Assigned task 1:
In the passage on what not to say to new moms, what does Dr. Hill say to avoid if you want to be supportive?
Assigned task 2:
Decide whether each statement below agrees with the passage on what not to say to new moms. Answer yes or no for each, and quote the words of the passage that settle it.
(a) Breastfeeding burns hundreds of calories.
(b) Nicole heard "I hope the baby gets your nose!" from her own mother.
(c) Beth was a week past her due date when a neighbor made a remark to her.
Assigned task 3:
Reproduce the stretch of the passage on what not to say to new moms from "That’s what a" through "adds Dr. Hill.", word for word.

That’s what a neighbor told Beth when she was a week past her due date and feeling the opposite of skinny. Seeing celebrity moms looking gorgeous on the red carpet two minutes after having a baby is enough to make any mortal new mom want to run for cover. So don’t add to the pressure by bragging about your own fabulous post-baby body. “What worked for you might not work for another woman,” says Dr. Hill. For example, even though breastfeeding burns hundreds of calories, not every mom will drop pounds by nursing alone. “If you want to be supportive, avoid making comparisons,” adds Dr. Hill.
“I hope the baby gets your nose!”
“My mother-in-law loved to say this,” says Nicole. “But what if my child didn’t get my nose? Would I love him less? And did she love my husband less because of his large-ish nose?” You might think you’re complimenting an expectant mom here, but she could take those words as, “Jeez, your husband’s nose is big,” says Dr. Bohn. New parents are going to think their baby is gorgeous, even if the child arrives with Uncle Charlie’s bushy eyebrows. Instead of speculating about the baby’s looks, try something like, “New babies are the sweetest. I bet you can’t wait to meet her!”

Entries supplied:

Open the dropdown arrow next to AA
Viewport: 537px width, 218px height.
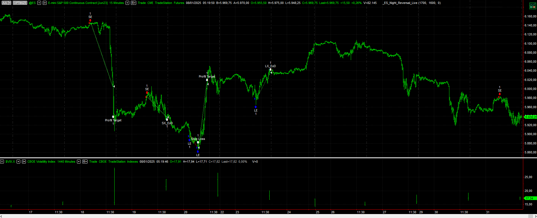tap(10, 3)
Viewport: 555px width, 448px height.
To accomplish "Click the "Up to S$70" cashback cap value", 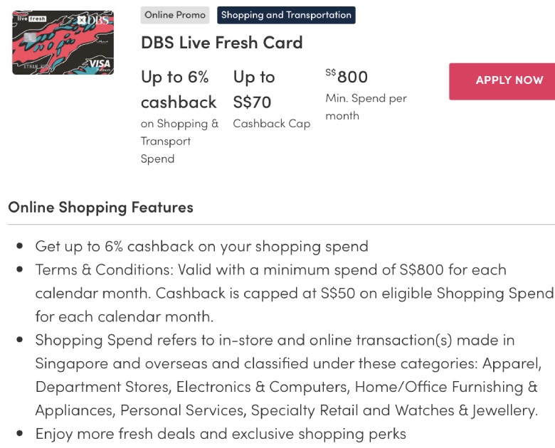I will tap(254, 89).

Exercise answer 1:
Making comparisons.

Exercise answer 2:
(a) Yes: "breastfeeding burns hundreds of calories"
(b) No: "My mother-in-law loved to say this"
(c) Yes: "when she was a week past her due date"

Exercise answer 3:
That’s what a neighbor told Beth when she was a week past her due date and feeling the opposite of skinny. Seeing celebrity moms looking gorgeous on the red carpet two minutes after having a baby is enough to make any mortal new mom want to run for cover. So don’t add to the pressure by bragging about your own fabulous post-baby body. “What worked for you might not work for another woman,” says Dr. Hill. For example, even though breastfeeding burns hundreds of calories, not every mom will drop pounds by nursing alone. “If you want to be supportive, avoid making comparisons,” adds Dr. Hill.